According to Shepherd’s House The Life Model: “babies that do not see joy on their mothers’ faces become full of fear. If they attach to a parent who is afraid, angry, or distressed–they learn to watch for threats.”This process extends beyond mothers: “Infants need someone who is paying attention to them and will help them feel joy, or they will fail to thrive. In fact, they do not explore or even seek trails that lead back to joy.”
The result, from the first three months of life, is that “they develop fear bonds and fear-based identities” rather than love bonds and joy-based identities. Learning fear so early in life can lead to pattern of avoiding others or drawing attention.
The next stages of development, which occur as early as two or three years old through pre-school years, are achieving autonomy to address personal needs and being encouraged to take initiative. Without sufficient support and approval during these stages, shame and guilt become familiar emotions. During elementary school, confidence in one’s ability to become competent in new tasks and skills should be developed.
Without maturity (reaching full developmental potential) during these stages, the false belief of being flawed, inferior, or even “bad” can set in—which become elements of identity. Adopting an identity of limited capabilities to learn or perform dampens the desire or ability to seek or accept challenging opportunities for growth.
Childhood histories of abuse, neglect, poverty, dysfunctional homes, and other traumatic experiences can manifest into an underestimation of their own value and capabilities. “System-involved” youth, those who have been in the foster care or juvenile justice systems, are often deprived of the factors essential to reach full maturity in these critical stages of child development. So their belief systems—such as who they are, how they should be treated, what they can achieve, and what they can expect in life—can become distorted.
These conditions and resulting beliefs make youth especially vulnerable to child sex trafficking. A review of 432 youth in Alameda County at risk of or victimized by commercial sexual exploitation by the District Attorney’s office revealed that 63% of them were currently or previously on juvenile probation and 40% were currently or previously in the custody of social services.
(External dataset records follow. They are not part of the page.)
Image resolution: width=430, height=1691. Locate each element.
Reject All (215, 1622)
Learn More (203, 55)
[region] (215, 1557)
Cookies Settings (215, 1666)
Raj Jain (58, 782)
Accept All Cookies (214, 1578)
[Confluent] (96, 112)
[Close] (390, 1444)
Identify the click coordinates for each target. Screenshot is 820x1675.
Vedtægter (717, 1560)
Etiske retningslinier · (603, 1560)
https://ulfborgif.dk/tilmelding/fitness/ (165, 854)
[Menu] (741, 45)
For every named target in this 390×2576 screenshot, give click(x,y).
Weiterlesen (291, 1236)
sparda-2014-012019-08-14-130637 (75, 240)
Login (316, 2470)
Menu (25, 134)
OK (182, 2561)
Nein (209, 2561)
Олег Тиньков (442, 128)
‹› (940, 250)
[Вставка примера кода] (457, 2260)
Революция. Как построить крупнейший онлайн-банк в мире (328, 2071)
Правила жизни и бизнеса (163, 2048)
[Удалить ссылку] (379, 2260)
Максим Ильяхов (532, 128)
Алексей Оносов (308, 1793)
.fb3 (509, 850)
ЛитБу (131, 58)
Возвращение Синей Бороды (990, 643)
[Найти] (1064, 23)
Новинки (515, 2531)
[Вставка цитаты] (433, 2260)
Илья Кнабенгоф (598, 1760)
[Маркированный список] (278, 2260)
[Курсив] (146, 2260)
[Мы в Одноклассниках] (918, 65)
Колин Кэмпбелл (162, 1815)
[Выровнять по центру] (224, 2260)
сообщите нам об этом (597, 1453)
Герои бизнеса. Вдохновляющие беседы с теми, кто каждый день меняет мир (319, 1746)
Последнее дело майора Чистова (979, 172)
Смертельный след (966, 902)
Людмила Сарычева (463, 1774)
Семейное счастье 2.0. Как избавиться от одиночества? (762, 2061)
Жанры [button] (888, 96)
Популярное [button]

During trafficking victimization, distorted conclusions and expectations about themselves, relationships, and life are exacerbated. Their exploitation prevents discovering the truth about themselves and jeopardizes the likelihood of doing so later. What is at stake is ever learning how valuable and lovable they are, how worthwhile their initiatives are, and how skilled they can become.
In trafficking survivor after-care, assessing personal belief systems and what they reveal about the extent of their childhood development can help inform recovery. Correcting distorted beliefs about self, relationships, and life can defuse psychological-sabotage that was set in motion when childhood development was derailed.
The resulting foundation for recovery will be more stable and durable for future success. When resistance to take initiative and reluctance to pursue new endeavors are removed, opportunities for education and vocation are more likely to be undertaken, completed, and maximized rather than avoided, abandoned, or abbreviated.
Grasping the truth of who they are opens wide the gate to how far they can go.